Produced by Denise Beilinson, Francis Polytechnic High School, 2000
This unit will describe how Europe has changed from a continent of countries separated by culture, economics and borders to a union of a group of member countries with the goal of forging cultural and economic ties. We will study how this came about, the goals of the EU, advantages, problems that may need to be addressed, geography and an in-depth study of each country in the EU and prospective members.
Motivation: Ask students how they would feel if after using our currency they had to get used to a whole new type of & currency.
Lesson: Students will take notes and discuss key events leading to the Euro, advantages and problems of the EU. They will read Switzerland Toys with Europe resource and write a one to two paragraph response to the handout.
Homework: Students will make their own timeline from their notes.
Motivation: Can you imagine if we had a border crossing between California and Arizona? How would you feel?
Lesson: On overhead compare postwar Europe and EU enlargement. Hand out maps. Students will use previously researched info to fill in products that each nation Manufactures or produces. The students will also be required to trace the migration that is a major aspect of the European Union.
Homework:Students will complete maps at home and will be graded on neatness and accuracy.
Lesson: Students will read case study. They are given vocabulary and definitions. They are asked to answer specific questions. Students will debate among each other what the outcome will be. They will be evaluated on answers and participation.
2-3 Days in Computer Lab for information.
2 Days in groups to prepare presentation.

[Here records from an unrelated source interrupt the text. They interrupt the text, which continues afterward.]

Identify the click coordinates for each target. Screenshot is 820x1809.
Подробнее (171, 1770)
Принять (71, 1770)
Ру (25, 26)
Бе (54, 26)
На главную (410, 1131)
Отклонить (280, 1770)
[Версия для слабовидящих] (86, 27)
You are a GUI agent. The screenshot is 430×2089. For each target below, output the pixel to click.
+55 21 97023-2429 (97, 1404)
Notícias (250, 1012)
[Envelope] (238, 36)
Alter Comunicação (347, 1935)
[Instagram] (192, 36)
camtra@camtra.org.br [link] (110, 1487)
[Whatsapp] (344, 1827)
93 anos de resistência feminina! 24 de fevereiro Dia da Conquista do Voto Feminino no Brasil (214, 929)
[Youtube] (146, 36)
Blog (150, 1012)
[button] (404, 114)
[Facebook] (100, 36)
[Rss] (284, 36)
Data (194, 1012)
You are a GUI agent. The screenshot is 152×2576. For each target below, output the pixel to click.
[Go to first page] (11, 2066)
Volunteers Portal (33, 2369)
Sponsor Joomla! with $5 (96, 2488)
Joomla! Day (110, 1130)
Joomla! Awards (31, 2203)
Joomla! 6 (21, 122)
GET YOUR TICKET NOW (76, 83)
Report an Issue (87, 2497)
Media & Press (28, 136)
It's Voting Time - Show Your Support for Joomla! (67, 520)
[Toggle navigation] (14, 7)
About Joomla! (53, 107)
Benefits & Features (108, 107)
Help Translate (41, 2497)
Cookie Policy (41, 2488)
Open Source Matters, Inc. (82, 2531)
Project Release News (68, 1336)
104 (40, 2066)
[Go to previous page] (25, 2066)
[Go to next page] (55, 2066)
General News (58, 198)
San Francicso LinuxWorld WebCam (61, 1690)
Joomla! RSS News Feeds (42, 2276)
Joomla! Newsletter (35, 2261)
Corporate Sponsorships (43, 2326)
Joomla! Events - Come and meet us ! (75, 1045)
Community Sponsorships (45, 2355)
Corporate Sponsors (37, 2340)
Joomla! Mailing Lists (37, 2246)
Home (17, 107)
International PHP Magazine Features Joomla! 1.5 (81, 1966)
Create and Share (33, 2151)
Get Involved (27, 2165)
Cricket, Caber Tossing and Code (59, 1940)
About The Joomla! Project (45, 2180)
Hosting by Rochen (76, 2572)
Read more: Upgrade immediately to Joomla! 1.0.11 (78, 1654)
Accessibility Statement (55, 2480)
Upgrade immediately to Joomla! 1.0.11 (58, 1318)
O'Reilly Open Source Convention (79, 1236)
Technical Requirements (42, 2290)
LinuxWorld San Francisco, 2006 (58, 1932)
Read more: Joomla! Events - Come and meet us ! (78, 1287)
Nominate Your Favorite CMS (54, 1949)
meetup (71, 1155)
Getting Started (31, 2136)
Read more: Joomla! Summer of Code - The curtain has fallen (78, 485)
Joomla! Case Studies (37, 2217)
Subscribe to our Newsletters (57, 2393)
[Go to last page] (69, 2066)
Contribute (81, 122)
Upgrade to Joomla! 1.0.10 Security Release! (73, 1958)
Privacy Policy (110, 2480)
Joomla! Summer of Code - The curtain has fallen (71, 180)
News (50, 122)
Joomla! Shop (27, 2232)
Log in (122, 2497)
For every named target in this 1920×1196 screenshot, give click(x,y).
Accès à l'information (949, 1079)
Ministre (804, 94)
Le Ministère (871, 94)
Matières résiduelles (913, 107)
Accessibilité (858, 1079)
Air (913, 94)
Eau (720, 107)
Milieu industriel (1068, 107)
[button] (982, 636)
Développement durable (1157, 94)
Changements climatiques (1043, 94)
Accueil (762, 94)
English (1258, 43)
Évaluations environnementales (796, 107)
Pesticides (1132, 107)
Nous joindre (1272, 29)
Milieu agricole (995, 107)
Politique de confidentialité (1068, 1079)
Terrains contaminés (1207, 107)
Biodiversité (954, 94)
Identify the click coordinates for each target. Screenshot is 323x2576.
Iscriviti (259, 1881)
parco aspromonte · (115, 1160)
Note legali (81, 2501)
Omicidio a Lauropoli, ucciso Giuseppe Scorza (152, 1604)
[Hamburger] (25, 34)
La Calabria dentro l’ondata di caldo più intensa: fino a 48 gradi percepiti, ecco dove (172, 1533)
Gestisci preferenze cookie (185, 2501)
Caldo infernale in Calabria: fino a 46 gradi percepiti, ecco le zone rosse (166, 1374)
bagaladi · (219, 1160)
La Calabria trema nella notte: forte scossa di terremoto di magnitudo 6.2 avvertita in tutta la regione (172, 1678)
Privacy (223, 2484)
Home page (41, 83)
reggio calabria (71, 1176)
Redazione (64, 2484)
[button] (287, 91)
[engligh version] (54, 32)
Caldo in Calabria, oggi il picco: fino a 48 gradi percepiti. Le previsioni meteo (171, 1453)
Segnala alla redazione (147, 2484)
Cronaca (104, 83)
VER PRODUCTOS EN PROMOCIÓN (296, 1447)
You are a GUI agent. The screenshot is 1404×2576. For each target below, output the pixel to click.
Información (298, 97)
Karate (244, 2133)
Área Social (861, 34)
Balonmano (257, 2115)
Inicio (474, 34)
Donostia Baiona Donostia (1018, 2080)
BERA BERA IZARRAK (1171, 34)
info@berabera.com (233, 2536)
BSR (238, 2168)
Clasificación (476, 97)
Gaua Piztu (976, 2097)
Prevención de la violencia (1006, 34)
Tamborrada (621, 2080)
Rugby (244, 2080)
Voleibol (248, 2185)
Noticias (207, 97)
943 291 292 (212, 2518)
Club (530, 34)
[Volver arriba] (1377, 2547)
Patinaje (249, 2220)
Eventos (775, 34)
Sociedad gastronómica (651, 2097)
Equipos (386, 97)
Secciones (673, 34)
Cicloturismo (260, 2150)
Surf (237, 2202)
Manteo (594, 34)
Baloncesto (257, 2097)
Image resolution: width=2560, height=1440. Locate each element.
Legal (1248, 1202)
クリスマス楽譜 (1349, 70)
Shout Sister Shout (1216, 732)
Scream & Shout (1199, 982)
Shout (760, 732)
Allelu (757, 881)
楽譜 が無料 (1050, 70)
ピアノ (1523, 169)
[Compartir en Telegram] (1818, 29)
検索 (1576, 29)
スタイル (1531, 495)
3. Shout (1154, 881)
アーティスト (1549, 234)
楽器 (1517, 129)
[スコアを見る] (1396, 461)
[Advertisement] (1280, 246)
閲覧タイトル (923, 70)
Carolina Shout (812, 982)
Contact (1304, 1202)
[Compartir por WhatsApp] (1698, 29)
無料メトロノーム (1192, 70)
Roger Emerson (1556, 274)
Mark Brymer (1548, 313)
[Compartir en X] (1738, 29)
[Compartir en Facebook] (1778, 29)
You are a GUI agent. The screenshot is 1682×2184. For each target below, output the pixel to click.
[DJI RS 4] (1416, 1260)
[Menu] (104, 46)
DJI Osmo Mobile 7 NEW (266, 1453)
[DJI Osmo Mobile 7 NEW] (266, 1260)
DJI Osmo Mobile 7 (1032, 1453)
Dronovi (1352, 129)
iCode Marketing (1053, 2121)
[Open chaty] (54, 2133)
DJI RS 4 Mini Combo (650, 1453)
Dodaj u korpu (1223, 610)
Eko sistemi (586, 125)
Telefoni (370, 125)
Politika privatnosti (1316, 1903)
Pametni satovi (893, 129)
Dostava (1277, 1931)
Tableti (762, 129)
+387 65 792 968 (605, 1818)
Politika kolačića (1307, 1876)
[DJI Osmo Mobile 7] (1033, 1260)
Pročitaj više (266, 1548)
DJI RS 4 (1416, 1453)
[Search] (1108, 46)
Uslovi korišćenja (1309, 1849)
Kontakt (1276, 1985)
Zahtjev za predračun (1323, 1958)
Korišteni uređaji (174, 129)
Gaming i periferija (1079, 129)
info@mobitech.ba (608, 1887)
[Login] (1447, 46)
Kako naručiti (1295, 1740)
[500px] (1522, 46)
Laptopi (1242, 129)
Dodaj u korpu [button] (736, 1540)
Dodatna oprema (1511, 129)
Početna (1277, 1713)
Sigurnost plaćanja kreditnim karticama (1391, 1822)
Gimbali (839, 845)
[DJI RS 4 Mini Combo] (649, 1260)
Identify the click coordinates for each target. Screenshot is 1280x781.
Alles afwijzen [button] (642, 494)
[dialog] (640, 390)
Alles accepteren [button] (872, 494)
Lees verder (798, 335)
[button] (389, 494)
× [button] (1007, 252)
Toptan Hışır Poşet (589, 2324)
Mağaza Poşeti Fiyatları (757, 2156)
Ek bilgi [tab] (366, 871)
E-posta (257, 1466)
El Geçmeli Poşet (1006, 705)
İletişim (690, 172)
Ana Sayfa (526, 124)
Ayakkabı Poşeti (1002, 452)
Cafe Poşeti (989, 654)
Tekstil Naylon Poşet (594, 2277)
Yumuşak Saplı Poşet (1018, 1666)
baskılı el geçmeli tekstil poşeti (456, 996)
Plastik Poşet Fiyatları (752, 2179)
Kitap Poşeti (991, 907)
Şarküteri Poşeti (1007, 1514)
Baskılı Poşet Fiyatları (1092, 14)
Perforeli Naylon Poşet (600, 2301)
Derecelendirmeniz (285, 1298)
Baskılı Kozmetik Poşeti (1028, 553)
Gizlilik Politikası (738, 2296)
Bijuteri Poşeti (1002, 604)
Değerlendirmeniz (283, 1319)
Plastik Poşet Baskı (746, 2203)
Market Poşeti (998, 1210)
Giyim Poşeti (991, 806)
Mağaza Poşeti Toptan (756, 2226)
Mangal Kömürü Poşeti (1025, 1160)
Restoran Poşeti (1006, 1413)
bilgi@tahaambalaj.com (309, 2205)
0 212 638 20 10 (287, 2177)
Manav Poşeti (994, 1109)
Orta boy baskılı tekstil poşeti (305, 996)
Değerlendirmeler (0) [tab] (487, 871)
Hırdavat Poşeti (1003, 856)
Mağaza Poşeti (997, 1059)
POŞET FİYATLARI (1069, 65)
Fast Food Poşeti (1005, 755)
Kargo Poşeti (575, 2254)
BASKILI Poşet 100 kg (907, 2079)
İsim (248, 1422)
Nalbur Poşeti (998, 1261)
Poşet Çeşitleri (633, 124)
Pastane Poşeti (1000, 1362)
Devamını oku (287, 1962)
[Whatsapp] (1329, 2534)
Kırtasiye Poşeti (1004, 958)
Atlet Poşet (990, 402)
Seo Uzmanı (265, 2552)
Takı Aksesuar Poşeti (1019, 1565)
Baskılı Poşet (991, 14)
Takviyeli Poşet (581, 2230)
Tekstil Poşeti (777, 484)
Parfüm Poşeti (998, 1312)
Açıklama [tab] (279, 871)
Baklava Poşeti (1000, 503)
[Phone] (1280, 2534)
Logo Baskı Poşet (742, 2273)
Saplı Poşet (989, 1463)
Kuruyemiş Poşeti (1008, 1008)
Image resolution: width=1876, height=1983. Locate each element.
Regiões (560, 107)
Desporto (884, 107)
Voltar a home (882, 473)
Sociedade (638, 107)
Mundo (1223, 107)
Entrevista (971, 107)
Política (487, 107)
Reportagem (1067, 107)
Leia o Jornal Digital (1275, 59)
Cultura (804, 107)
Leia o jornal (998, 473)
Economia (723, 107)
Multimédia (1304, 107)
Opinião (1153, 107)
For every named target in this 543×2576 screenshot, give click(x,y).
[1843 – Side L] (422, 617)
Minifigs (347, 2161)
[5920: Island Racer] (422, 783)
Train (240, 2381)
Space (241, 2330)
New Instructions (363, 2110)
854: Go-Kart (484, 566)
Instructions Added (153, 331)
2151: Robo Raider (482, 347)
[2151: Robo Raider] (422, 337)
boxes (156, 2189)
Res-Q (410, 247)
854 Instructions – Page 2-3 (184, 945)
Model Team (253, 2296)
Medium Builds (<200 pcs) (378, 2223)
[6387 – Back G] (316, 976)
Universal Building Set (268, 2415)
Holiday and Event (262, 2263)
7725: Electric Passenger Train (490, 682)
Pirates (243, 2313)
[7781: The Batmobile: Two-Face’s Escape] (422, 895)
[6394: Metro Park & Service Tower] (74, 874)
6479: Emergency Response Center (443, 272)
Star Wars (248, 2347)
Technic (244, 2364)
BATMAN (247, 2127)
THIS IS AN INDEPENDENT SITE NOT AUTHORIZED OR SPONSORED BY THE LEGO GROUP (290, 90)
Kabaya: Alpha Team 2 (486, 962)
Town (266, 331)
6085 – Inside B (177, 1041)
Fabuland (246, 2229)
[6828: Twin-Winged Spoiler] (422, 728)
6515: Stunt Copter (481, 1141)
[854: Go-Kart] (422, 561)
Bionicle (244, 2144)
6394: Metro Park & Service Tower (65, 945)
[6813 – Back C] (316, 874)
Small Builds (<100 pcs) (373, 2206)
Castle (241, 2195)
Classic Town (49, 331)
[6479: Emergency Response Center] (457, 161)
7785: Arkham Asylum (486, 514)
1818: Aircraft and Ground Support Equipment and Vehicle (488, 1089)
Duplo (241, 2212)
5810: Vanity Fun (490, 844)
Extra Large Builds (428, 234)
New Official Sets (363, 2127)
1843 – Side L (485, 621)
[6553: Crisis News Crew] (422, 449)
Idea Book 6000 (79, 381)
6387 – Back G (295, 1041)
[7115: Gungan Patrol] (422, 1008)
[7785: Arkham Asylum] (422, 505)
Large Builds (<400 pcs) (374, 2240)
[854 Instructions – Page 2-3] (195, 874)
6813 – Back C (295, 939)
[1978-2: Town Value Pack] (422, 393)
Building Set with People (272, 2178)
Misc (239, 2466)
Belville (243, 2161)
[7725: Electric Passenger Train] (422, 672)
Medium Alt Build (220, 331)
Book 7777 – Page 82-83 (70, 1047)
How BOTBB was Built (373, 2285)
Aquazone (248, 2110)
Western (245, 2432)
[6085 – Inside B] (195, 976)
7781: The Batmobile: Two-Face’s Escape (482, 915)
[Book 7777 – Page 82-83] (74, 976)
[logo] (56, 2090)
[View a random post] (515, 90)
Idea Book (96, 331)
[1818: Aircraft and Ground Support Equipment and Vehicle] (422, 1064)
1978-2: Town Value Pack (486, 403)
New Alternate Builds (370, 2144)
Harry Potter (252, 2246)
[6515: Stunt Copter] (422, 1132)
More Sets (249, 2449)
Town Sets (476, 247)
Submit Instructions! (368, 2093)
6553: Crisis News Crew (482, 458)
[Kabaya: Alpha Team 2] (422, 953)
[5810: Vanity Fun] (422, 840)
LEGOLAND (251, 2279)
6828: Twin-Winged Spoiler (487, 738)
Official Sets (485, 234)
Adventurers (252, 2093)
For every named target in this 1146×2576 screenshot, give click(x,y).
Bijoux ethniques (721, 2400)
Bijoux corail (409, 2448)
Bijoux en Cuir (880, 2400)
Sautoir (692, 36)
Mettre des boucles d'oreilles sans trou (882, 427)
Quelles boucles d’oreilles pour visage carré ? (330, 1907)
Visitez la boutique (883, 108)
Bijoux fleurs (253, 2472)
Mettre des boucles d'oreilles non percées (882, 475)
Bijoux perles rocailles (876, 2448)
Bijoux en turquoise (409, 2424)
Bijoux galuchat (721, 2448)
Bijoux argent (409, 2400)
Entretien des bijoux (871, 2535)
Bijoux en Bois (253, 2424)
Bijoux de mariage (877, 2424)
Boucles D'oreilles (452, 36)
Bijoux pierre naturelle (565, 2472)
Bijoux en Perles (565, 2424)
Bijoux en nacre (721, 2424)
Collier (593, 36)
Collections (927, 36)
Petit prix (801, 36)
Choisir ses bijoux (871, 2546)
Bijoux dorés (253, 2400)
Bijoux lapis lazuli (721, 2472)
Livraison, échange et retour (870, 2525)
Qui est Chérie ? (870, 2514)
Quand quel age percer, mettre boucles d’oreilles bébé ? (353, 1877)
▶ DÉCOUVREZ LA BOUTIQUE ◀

Lesson: Students will divide into groups. Some groups will choose a member of the EU at random to write and do an oral report. Each student is responsible for a portion of the report: Economic, cultural, political and geography (migration). Certain points will be identified that must be included in the report. Other groups will choose a potential member and include the same information, but at the same time must convince the members of the EU why they should be given membership.
Lesson: Students will give an oral report to the class on their research. After the presentations, students will debate whether the prospective countries should be admitted and when. Students will take and submit notes on each presentation. Students will write questions and answers, which will be incorporated into a quiz.